She has also been awarded a guaranteed Commonwealth supported place (CSP) in ANY post-grad degree of her choice. 

My nephews and nieces have also had free education and CSP supported places in medicine, law and engineering.


----------



## kaju (Oct 31, 2011)

*TO ALL POSTERS!
*
The subject of this thread can be an emotive one.

However, Forum Moderators will NOT accept breaches of the forum rules.

That would be the quickest way to earn Infractions, and a quick ban from the Forum.

Keep it civil please, personal attacks will not be tolerated.

Think before you post - Am I directing a comment at another member personally? Could they find what I am saying rude or insulting?

You may care to re-visit the Forum Rules: http://www.expatforum.com/expats/general-expat-discussions/2397-forum-rules.html

Please not Rules 1 and 2 in particular:

*Rule 1: Expatforum.com is an interactive site. Please treat others here the way you wish to be treated, with respect, and without insult or personal attack. Personal attacks will NOT be tolerated. Trolling on this site is not tolerated, that being deliberately inflammatory posts, and trolls will be removed from the site immediately.

Rule 2: Sexually explicit, racist, obscene or vulgar language, graphics or behaviour is NOT acceptable on this site. Should anyone use inappropriate language, engage in a personal attack, or use hate speech, their posting rights will be revoked immediately. In the same way, links to adult content, pages with links to adult content, near adult content, hate sites or messages describing anything against the law is not allowed and will be removed.*

Thank you.


----------



## Ajeet (Nov 24, 2015)

*Why I chose Australia over USA*

Thank you so very much for your posts. Positive people will always find a way to be successful and vice-versa.

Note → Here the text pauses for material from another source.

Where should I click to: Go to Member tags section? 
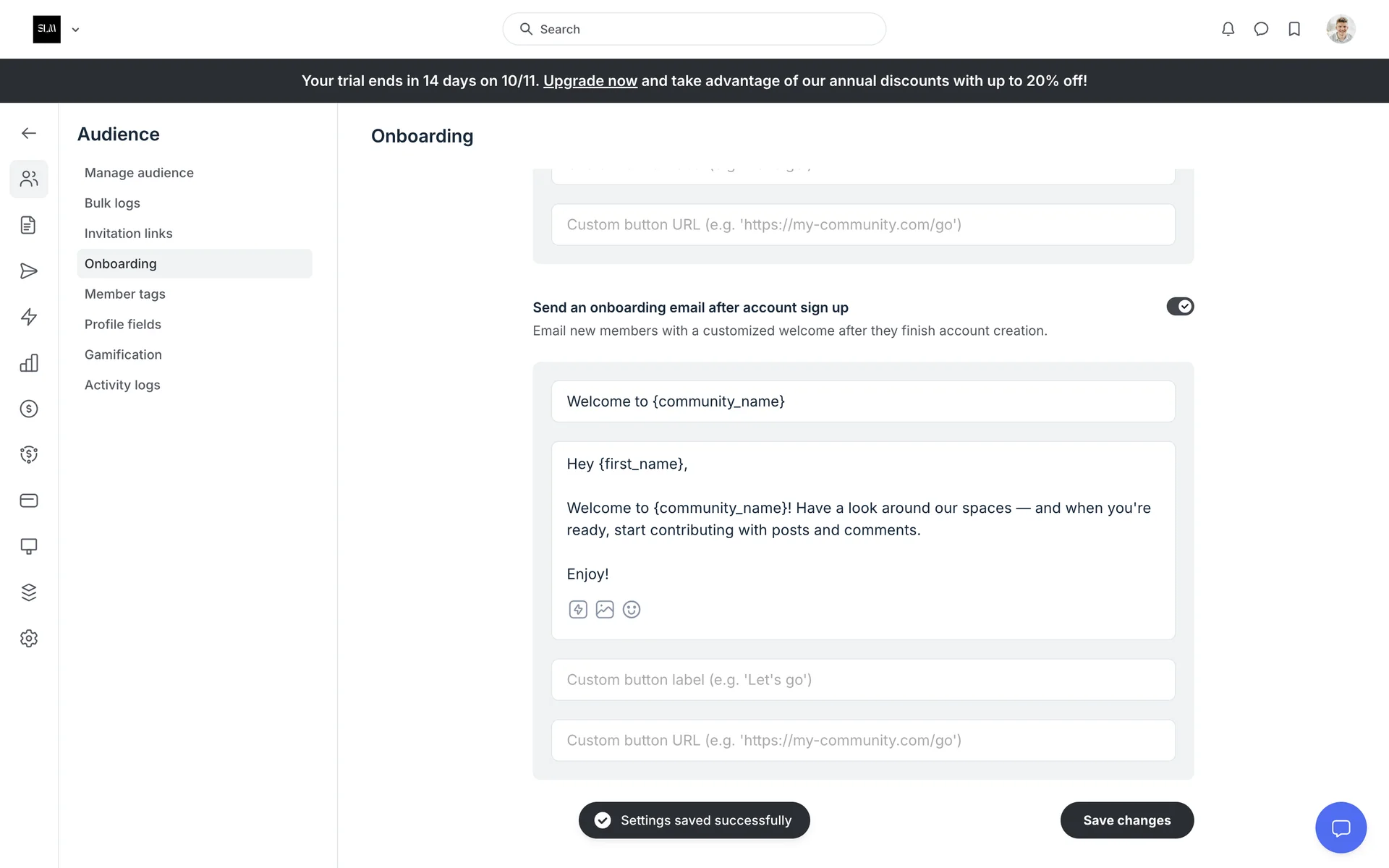click(x=125, y=294)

As I keep saying - no country is perfect but to raise a family Australia is the best! 

I left USA for Australia and I am so glad, I did. Only regret is that I could have moved earlier but never gave Australia a thought. It was only after I decided that I won't wait for the Green Card for a decade, that Australia came into picture.


----------



## mnmedipa (Sep 9, 2016)

Bbay2Oz said:


> So does Australia. The quality of education my family have received is excellent and cannot be faulted.
> 
> My oldest is a Chancellor's scholar at the No.1. University in Australia. She went to a top (No.1 7 years in a row) secondary school in Melbourne, very nominal fees (around $1200 a year). Her university education was entirely free, in addition she was paid $5,000 a year plus given a lot of other sops. She had similar offers from all the Uni's that she had applied to.
> 
> ...


I was mentioning about international students... Even though they are meritorious they don't get scholarships and education at postgraduate level is just similar to bachelors level education... It seemed to me that the course was low par... Children who are kids of residents cannot be considered here... 

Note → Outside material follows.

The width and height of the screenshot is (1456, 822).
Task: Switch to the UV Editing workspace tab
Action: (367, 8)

Sent from my HTC_PN071 using Tapatalk


----------



## Bbay2Oz (May 10, 2010)

mnmedipa said:


> I was mentioning about international students... Even though they are meritorious they don't get scholarships and education at postgraduate level is just similar to bachelors level education... It seemed to me that the course was low par... Children who are kids of residents cannot be considered here...
> 
> Sent from my HTC_PN071 using Tapatalk


Not true. Scholarships are offered by several universities for bright international students on merit. Here's just one example:

https://studenteforms.app.unimelb.edu.au/apex/f?p=153:2:0:::2:P2_ID:245
https://futurestudents.unimelb.edu.au/admissions/scholarships


----------



## mnmedipa (Sep 9, 2016)

Bbay2Oz said:


> Not true. Scholarships are offered by several universities for bright international students on merit. Here's just one example:
> 
> https://studenteforms.app.unimelb.edu.au/apex/f?p=153:2:0:::2:P2_ID:245
> https://futurestudents.unimelb.edu.au/admissions/scholarships


I am not saying they aren't any scholarships... There are not any way close to that in comparison with usa and Germany... And education standards are no way comparable to usa... So they are charging international students such high fee and giving bad education means they are exploiting... I know that your daughter had free education but she was probably in the top 5% students and every developed country offers free education for residents kids... I don't see how Australia is doing anything special... Germany offers free education for their own and international students... Same does usa... Australia charges majority of the students which are non local high fees and delivers nothing education wise... 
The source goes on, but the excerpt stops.